• SUPPLIED MATERIAL:
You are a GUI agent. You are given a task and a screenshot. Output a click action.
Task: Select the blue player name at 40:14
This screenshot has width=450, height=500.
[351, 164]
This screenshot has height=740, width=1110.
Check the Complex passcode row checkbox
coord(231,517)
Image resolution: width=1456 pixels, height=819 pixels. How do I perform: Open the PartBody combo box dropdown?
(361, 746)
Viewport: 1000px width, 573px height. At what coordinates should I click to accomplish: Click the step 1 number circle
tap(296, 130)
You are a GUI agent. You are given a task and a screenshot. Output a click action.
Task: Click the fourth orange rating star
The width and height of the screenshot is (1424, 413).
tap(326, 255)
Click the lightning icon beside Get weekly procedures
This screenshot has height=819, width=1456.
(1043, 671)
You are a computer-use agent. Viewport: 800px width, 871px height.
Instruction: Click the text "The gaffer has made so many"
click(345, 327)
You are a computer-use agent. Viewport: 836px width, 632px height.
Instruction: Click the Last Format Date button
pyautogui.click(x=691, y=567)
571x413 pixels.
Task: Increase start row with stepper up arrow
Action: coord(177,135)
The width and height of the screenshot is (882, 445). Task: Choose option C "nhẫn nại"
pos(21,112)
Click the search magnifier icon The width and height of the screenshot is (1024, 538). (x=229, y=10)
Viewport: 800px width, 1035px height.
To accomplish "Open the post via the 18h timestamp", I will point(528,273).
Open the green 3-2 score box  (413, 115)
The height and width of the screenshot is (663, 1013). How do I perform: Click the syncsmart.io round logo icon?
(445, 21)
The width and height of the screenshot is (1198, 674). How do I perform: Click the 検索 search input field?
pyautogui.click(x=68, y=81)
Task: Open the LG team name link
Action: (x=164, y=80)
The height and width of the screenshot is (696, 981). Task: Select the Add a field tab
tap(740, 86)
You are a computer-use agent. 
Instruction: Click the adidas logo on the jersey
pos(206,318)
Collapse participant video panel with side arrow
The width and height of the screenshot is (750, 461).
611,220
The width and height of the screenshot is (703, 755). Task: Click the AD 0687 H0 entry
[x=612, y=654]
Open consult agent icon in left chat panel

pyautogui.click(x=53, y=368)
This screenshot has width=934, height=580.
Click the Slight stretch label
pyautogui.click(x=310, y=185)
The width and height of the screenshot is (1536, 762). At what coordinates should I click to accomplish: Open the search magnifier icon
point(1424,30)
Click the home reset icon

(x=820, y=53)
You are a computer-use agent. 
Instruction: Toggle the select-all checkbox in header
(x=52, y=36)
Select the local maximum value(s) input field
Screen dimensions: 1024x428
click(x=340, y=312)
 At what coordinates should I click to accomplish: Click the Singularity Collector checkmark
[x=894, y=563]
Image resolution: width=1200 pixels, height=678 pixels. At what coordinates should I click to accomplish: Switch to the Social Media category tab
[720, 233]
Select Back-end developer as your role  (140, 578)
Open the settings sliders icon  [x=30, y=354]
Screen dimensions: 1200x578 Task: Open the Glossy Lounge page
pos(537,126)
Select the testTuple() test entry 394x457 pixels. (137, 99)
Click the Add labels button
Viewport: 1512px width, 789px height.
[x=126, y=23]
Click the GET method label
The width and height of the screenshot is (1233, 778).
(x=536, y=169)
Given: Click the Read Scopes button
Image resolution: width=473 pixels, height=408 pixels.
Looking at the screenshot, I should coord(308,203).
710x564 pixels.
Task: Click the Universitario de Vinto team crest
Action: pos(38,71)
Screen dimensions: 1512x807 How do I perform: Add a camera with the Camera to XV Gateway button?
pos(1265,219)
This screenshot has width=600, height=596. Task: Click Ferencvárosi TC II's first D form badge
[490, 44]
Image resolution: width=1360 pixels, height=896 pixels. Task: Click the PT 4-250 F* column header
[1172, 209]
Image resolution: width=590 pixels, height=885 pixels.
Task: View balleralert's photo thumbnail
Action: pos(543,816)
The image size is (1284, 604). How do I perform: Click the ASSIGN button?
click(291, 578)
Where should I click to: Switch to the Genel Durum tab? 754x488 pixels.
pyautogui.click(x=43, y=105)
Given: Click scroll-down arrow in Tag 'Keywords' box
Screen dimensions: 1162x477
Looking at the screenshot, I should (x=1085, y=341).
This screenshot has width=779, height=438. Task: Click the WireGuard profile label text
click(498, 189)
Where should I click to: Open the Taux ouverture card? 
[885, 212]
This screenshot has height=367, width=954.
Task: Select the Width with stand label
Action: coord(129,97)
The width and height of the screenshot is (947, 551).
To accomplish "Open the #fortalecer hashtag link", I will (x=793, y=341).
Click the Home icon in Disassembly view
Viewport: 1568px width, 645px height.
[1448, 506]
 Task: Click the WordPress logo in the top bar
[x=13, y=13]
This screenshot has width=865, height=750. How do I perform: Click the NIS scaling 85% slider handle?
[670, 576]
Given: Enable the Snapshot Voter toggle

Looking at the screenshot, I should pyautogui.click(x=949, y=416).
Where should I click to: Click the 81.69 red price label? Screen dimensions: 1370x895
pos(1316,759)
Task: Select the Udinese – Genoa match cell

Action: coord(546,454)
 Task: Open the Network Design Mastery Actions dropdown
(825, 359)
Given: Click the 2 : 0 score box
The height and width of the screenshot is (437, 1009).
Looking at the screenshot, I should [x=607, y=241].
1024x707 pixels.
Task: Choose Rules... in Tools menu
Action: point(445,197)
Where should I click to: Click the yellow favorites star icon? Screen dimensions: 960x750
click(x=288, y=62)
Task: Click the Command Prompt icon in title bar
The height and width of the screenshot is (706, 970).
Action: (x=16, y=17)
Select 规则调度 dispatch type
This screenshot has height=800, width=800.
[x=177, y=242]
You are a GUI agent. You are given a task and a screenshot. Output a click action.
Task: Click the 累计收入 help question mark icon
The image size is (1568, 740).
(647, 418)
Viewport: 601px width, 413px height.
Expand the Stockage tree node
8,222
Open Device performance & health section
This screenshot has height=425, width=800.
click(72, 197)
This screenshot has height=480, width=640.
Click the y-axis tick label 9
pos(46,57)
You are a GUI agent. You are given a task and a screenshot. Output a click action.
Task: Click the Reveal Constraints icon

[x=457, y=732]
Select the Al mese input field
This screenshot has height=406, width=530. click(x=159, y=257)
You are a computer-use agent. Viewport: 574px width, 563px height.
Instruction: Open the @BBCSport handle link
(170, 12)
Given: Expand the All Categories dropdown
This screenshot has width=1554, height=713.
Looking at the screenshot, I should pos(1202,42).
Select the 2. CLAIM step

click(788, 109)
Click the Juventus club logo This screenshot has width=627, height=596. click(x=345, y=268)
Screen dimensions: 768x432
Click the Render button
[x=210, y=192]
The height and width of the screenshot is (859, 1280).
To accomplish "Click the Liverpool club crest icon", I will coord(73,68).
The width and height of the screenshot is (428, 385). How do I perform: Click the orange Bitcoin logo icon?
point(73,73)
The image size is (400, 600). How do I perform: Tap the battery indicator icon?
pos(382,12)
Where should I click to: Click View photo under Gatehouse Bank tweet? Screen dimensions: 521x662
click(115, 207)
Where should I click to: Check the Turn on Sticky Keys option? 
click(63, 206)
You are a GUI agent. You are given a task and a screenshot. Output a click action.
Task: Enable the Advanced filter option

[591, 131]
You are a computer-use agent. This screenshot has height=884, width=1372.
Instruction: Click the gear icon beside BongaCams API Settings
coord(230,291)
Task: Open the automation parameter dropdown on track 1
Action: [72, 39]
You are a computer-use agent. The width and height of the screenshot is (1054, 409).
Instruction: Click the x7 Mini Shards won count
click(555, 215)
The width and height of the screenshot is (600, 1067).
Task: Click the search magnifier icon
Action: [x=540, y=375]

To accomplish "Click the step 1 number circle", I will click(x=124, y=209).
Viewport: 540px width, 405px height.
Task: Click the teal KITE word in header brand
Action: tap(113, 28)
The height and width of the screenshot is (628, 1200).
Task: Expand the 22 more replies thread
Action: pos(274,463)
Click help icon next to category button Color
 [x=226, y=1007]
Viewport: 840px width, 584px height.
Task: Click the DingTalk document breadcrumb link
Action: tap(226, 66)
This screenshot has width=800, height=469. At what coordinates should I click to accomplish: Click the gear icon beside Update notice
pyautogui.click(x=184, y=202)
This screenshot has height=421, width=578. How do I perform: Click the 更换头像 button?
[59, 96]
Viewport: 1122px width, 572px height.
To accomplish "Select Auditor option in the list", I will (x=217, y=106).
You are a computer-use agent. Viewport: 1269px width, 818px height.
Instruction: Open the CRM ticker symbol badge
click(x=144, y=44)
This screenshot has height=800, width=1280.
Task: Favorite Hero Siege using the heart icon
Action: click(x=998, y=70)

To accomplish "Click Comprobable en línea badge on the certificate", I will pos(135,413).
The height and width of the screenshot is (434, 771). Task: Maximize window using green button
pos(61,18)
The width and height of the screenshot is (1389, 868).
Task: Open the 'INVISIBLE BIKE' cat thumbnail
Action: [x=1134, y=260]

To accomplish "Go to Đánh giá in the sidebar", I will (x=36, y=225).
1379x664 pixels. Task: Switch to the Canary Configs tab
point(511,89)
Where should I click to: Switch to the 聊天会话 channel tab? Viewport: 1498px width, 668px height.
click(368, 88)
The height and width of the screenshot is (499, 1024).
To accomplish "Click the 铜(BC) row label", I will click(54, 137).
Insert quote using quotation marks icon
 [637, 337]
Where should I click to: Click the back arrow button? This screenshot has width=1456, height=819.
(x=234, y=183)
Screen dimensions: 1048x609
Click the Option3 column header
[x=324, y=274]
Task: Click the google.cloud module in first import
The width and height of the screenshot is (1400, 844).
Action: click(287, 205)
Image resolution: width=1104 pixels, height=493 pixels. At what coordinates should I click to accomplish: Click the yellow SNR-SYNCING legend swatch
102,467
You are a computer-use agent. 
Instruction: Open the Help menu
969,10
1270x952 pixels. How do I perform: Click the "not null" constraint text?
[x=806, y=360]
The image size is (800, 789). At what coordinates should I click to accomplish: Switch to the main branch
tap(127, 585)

• WHAT THE TASK REQUIRES: Scan the entries above for the string "score" and copy each line containing it.

• WRITTEN SOLUTION:
Open the green 3-2 score box  (413, 115)
Given: Click the 2 : 0 score box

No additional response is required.